What the exercise asks:
Copy, from the data below, every line that has "shouldRetry" in it.

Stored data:
□ □ □ □ □ □ □
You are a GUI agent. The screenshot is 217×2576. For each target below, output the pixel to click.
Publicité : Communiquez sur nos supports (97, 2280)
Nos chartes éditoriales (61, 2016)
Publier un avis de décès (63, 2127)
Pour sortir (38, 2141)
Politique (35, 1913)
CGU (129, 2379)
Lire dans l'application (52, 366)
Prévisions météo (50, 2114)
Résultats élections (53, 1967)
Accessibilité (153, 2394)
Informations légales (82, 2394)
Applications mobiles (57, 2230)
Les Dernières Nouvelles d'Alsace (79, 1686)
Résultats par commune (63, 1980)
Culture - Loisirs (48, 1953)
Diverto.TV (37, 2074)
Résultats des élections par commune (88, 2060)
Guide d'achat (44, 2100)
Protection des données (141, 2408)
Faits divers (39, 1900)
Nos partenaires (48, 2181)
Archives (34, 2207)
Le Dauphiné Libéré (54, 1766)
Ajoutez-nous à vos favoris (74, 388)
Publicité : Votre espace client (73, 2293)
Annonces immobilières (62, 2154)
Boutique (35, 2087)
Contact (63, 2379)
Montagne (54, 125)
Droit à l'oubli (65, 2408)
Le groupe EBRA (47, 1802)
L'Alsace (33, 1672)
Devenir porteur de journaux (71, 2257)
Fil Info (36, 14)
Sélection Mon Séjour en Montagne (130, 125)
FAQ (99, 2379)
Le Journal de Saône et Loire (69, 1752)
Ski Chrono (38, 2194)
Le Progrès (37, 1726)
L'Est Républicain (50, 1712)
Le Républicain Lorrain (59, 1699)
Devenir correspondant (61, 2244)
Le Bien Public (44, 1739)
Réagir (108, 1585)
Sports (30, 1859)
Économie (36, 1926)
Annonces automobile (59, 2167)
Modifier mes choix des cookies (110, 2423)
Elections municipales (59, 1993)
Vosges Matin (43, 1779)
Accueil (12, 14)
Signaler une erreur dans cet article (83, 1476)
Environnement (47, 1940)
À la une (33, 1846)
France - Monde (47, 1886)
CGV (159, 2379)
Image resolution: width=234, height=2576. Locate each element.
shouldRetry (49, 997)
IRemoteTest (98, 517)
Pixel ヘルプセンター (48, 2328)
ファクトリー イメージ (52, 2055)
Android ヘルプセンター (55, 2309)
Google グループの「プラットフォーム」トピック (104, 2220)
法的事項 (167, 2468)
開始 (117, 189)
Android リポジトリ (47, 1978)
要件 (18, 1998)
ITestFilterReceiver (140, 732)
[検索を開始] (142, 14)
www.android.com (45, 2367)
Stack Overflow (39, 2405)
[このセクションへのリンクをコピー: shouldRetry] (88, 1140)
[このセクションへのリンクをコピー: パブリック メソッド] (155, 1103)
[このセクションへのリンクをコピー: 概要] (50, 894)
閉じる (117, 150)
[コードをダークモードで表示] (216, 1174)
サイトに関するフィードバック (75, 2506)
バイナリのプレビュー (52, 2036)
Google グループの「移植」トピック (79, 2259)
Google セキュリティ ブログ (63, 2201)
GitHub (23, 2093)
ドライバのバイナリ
□ □ □ □ □ □ □
Response area:
shouldRetry (49, 997)
[このセクションへのリンクをコピー: shouldRetry] (88, 1140)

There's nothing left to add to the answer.